À l’USFP, les militants syndicaux ne se « cachent » plus
À l’approche des élections, la Fédération démocratique du travail (FDT), syndicat lié à l’Union socialiste des forces populaires (USFP), réaffirme son engagement et son désir de jouer un rôle actif dans la campagne électorale.
Lors d’une rencontre nationale des cadres syndicaux de l’USFP, qui s’est tenue dimanche en présence de Driss Lachgar, premier secrétaire du parti, Youssef Aïdi, secrétaire général de la FDT, a exprimé sa conviction que les militants syndicaux ont beaucoup à apporter à leur formation politique lors des prochaines élections.
Aïdi a évoqué une période de doutes qui a affecté les membres du parti et de la centrale syndicale, soulignant que « le parti, ses organisations sectorielles et ses structures ont subi plusieurs revers au cours des dernières années ». Cette situation a engendré une perte de confiance parmi certains militants, qui, selon lui, « craignaient d’annoncer leur appartenance au parti » et manquaient de courage pour le faire.

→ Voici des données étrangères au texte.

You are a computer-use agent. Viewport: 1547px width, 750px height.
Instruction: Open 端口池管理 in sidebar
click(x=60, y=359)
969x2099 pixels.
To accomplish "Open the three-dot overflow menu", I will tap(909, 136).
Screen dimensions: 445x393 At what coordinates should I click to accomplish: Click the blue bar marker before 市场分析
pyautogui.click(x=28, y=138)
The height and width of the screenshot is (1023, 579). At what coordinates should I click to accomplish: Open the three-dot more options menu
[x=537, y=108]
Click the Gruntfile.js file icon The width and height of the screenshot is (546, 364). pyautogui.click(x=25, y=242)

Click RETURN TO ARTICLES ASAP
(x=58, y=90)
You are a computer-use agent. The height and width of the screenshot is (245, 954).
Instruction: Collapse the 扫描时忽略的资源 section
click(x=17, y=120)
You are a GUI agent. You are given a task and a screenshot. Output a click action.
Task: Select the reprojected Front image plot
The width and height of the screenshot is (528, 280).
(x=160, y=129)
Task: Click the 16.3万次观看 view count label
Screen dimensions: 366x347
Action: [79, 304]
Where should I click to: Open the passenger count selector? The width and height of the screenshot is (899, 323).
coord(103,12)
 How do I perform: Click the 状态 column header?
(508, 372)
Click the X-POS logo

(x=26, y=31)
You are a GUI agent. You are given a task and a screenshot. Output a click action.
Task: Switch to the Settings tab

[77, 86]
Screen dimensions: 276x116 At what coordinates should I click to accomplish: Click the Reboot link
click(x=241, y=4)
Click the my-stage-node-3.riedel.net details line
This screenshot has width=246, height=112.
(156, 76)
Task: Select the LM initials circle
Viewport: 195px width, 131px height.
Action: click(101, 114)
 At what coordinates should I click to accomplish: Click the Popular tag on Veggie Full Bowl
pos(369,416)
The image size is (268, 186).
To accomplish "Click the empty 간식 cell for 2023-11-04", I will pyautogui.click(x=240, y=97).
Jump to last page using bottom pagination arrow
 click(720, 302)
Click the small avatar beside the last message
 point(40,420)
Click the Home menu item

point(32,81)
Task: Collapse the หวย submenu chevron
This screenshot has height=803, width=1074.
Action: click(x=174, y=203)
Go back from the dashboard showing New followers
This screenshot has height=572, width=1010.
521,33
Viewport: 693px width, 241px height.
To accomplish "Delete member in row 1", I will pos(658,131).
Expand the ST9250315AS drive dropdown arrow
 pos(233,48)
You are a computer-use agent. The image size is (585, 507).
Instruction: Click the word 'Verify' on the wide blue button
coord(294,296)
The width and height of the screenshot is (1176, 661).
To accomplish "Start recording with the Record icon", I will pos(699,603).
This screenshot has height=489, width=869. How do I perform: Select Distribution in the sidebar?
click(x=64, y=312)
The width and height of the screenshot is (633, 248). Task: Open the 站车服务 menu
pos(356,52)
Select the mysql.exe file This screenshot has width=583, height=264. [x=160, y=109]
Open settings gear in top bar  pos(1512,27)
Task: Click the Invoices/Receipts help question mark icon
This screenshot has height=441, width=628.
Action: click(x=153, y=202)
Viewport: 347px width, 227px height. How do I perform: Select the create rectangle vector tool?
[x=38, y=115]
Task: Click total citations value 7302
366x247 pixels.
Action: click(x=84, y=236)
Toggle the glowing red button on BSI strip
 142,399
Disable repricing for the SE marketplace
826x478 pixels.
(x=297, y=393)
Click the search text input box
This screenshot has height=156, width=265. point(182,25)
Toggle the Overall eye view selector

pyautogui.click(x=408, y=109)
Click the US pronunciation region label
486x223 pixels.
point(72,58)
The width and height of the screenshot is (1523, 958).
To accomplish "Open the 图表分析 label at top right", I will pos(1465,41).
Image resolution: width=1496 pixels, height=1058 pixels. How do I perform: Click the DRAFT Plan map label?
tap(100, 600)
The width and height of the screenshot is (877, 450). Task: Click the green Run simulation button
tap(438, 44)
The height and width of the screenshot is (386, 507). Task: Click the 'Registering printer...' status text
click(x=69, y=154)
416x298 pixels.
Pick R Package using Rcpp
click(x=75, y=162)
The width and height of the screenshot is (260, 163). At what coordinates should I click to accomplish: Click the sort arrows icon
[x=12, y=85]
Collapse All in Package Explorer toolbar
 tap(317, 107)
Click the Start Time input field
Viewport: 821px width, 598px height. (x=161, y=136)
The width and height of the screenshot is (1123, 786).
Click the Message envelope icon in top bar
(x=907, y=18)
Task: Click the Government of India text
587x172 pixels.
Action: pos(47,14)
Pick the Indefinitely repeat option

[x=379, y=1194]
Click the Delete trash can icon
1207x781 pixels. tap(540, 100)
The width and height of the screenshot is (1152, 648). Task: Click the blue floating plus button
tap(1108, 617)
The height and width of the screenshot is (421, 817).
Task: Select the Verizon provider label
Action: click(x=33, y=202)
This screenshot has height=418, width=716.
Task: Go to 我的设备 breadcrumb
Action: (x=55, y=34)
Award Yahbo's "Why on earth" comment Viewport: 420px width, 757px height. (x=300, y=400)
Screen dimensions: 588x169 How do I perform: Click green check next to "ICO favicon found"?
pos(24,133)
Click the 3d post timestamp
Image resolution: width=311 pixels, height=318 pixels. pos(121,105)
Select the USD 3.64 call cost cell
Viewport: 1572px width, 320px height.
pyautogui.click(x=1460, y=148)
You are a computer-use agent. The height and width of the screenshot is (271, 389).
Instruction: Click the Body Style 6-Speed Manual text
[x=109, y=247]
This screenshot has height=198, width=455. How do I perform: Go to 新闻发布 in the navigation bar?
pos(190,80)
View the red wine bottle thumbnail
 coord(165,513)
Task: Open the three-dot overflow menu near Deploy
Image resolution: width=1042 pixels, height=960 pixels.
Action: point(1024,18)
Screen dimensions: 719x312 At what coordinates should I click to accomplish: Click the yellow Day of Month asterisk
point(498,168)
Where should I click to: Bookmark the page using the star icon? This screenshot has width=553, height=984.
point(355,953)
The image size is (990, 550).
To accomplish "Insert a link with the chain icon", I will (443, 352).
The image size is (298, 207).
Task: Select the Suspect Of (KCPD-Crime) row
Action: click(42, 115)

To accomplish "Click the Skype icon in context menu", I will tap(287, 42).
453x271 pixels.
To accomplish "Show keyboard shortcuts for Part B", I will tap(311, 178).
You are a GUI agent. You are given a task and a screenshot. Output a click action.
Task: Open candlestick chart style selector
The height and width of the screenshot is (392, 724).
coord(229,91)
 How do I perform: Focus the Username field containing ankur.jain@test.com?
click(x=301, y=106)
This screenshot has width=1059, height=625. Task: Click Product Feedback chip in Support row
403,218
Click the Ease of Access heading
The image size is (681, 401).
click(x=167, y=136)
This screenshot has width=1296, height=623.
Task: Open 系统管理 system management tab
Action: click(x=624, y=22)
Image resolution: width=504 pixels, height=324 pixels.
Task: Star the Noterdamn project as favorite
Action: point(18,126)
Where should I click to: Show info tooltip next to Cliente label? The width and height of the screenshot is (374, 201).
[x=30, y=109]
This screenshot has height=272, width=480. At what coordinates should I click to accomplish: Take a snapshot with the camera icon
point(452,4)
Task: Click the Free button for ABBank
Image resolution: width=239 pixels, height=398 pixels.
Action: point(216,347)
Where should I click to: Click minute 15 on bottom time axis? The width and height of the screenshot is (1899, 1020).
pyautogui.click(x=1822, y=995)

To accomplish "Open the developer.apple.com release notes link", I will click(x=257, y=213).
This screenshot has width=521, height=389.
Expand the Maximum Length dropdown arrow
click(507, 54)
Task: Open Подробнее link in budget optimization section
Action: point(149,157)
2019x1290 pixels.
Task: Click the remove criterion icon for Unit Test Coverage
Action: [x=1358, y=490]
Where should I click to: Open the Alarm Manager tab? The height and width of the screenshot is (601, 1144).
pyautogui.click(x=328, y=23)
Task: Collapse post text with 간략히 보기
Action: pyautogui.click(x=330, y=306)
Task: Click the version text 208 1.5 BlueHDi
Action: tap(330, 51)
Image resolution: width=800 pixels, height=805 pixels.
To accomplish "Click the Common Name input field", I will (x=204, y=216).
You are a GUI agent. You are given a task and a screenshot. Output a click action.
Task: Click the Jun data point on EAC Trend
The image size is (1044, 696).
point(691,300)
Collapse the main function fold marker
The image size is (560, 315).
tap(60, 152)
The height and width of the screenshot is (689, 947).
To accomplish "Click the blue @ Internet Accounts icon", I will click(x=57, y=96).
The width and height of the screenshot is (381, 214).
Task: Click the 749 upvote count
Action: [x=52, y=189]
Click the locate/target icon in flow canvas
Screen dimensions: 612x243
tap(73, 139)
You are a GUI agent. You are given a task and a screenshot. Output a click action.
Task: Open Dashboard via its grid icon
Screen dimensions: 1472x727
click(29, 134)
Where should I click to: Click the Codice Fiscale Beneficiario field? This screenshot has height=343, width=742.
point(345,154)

Pour contrer cette dynamique, un processus de reconstruction a été initié depuis le quatrième congrès de la FDT, permettant de retrouver clarté, vision et sincérité, soutenu par les militants et le premier secrétaire. Aïdi a affirmé que cette dynamique a favorisé le succès des congrès provinciaux et a contribué à restaurer la confiance au sein de l’organisation. « Nous ne sommes plus dans cette situation où nous étions cachés », a-t-il déclaré.
Affirmant leur fierté d’être des ittihadis, Aïdi a précisé que l’USFP n’a jamais été accusé d’avoir « vendu ou marchandé les intérêts du peuple marocain ou de la classe moyenne ». Dans un ton plus combatif, il a repris une phrase de Lachgar : « Ceux qui nous cherchent, nous trouveront », affirmant que son camp possède les outils nécessaires pour contrer la désinformation dont souffre le peuple marocain.
Le secrétaire général a également critiqué l’inflation des promesses électorales de certaines formations politiques, sans les nommer, en dénonçant des engagements irréalistes tels que l’instauration d’un salaire minimum de 5.000 dirhams promis par un parti, suivi d’une promesse d’application immédiate par un autre.
Face à ces discours, la FDT se prépare à mener la bataille électorale « avec clarté, confiance et sincérité », en s’appuyant sur son ancrage territorial. Chaque militant est doté d’un réseau local qui peut aider à élargir l’audience du parti.
En conclusion, Aïdi s’est montré convaincu que les cadres syndicaux de l’USFP seront « les meilleurs ambassadeurs » de leur parti lors des prochaines élections, visant à contribuer à sa victoire.